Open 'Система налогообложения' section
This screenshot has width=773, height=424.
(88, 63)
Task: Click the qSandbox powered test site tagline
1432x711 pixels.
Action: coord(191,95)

---

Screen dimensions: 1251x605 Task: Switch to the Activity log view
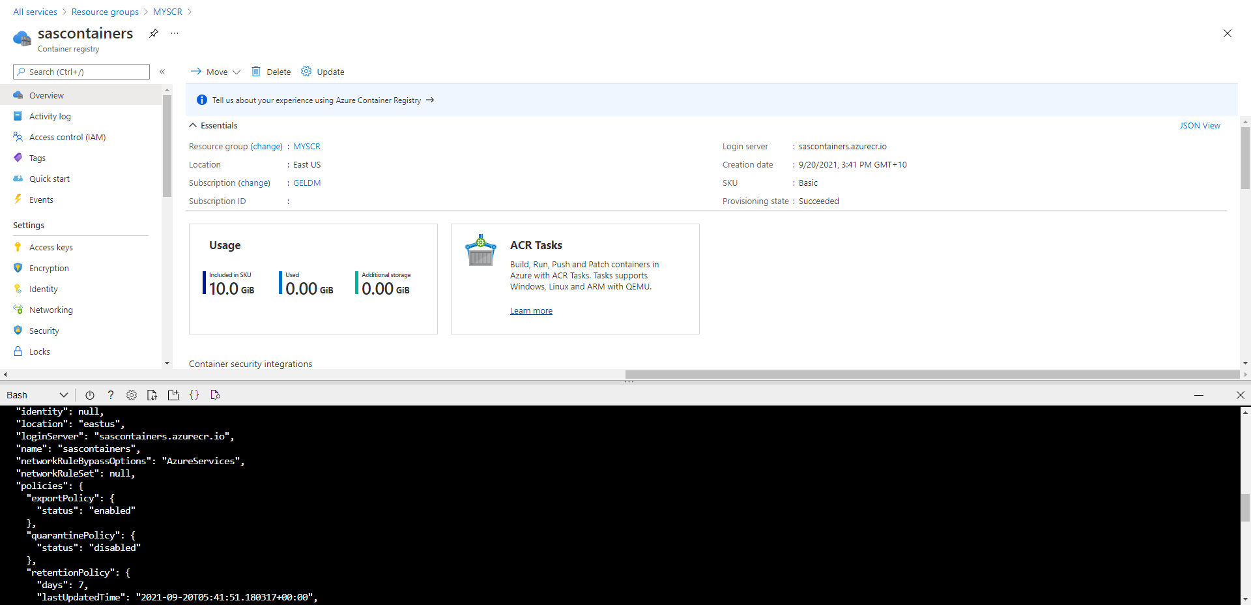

...

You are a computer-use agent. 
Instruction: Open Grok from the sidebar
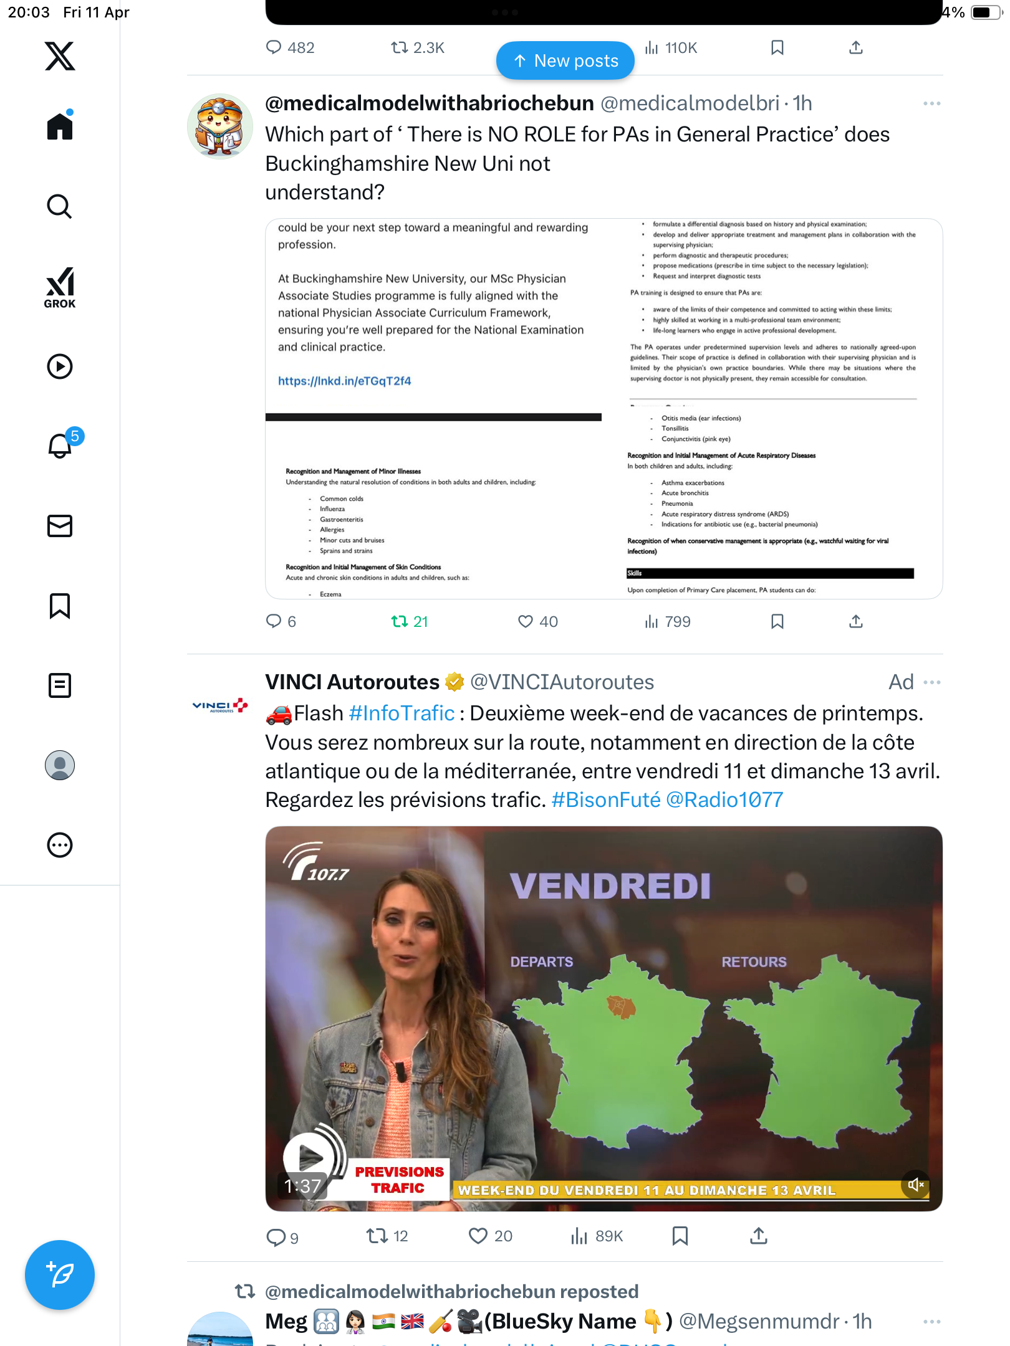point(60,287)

## Aim
Please rewrite the records, starting at the line that has "Task: Click the" and stopping after the line that has "Action: coord(191,95)", and keep the requests in. Multiply each coordinate in the answers by 1.65, round it to a whole number with halves going up, and leave every other number unchanged.

## Full answer
Task: Click the qSandbox powered test site tagline
1432x711 pixels.
Action: coord(315,157)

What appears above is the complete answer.